> **Required work**
In the entries below, begin at the line that has "Task: Click the Authentication column header", stop after the line that has "Instruction: Click the Base", and output those lines exactly with no pictures.

Start of Given records

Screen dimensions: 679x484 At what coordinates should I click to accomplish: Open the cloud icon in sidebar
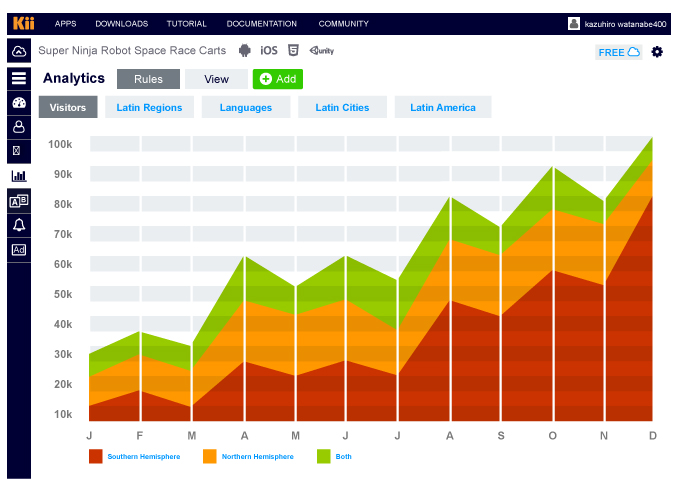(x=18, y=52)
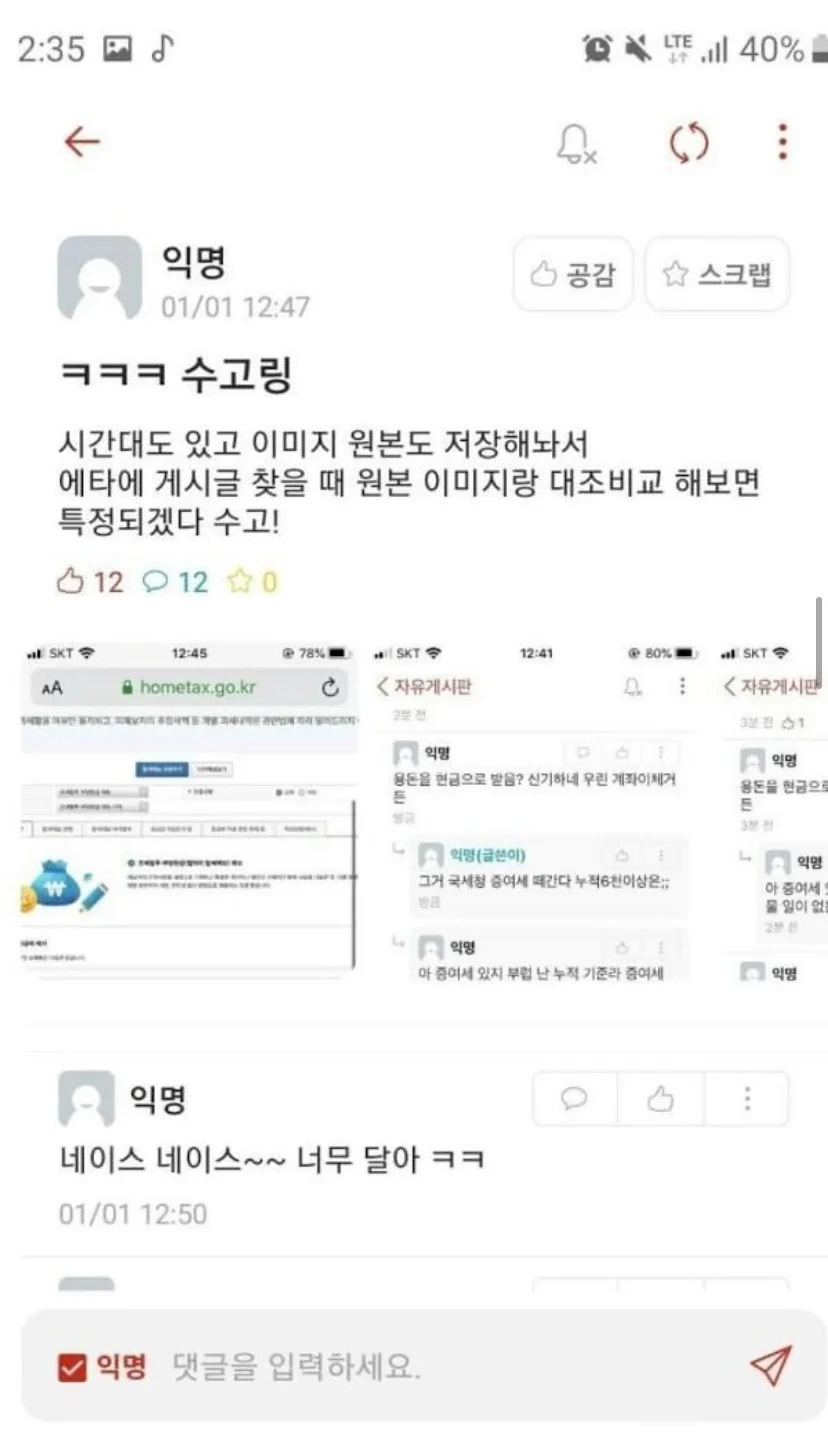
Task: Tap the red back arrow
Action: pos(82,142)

End of Given records
Start of Given records

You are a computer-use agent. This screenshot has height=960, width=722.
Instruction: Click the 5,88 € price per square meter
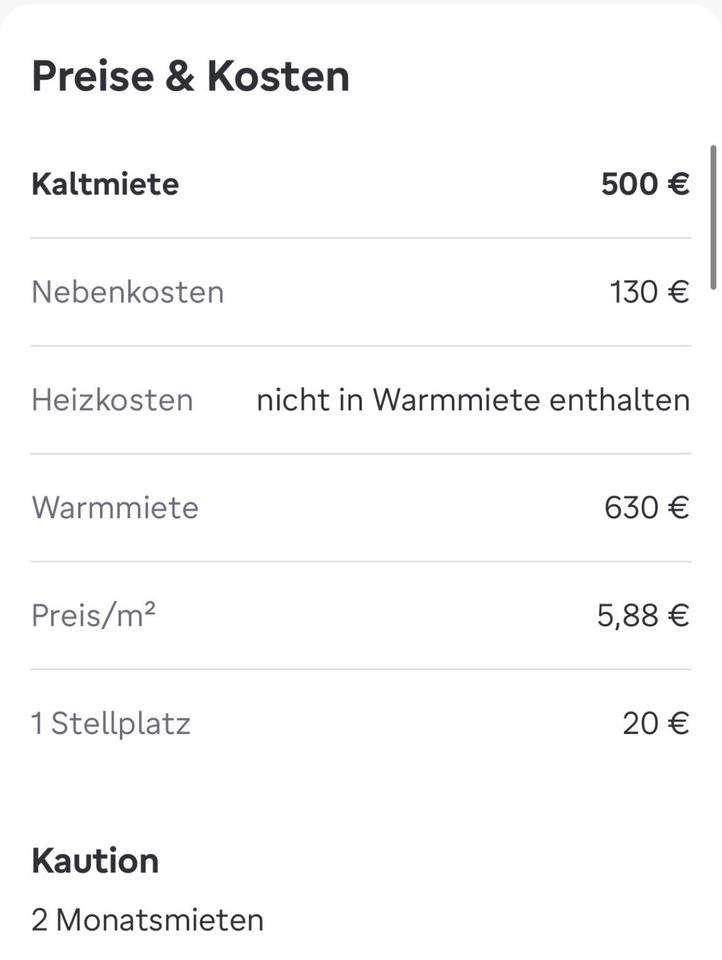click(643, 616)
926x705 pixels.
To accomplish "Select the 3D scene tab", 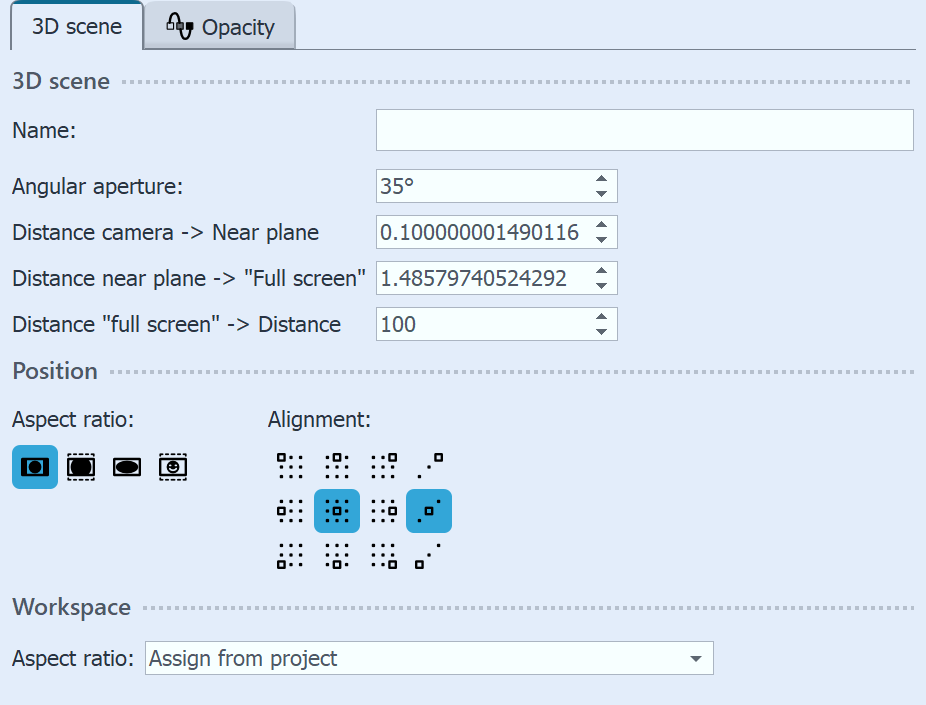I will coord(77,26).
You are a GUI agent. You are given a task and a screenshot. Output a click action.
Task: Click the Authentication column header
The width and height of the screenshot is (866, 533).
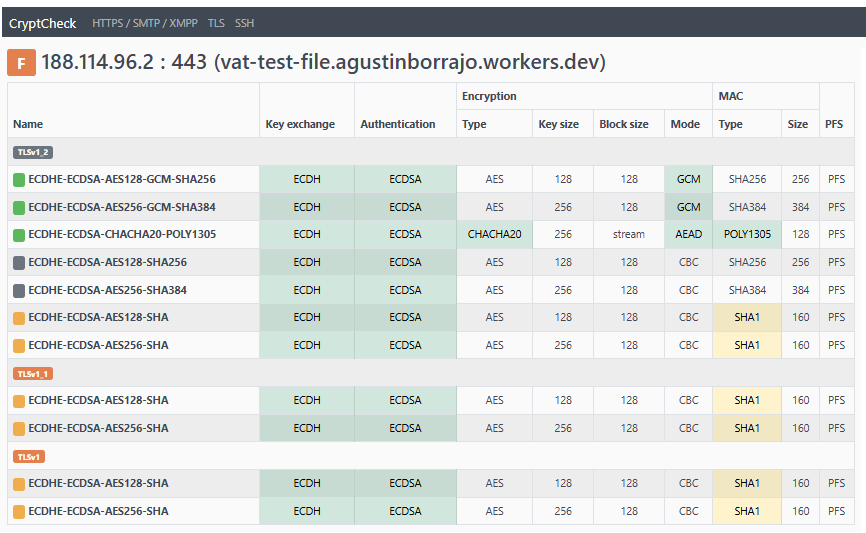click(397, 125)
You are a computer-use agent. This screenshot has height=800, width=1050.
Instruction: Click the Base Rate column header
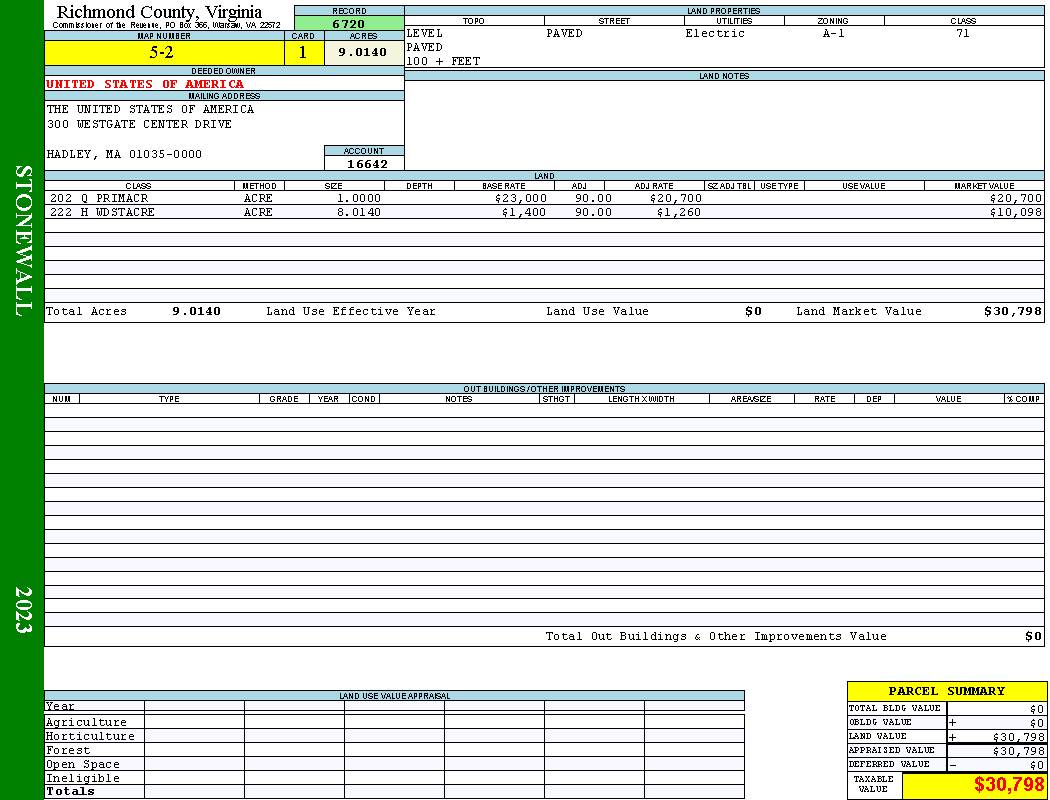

End of Given records

> **Exercise answer**
Task: Click the Authentication column header
The width and height of the screenshot is (866, 533).
click(397, 125)
You are a computer-use agent. This screenshot has height=800, width=1050.
Instruction: Click the Base Rate column header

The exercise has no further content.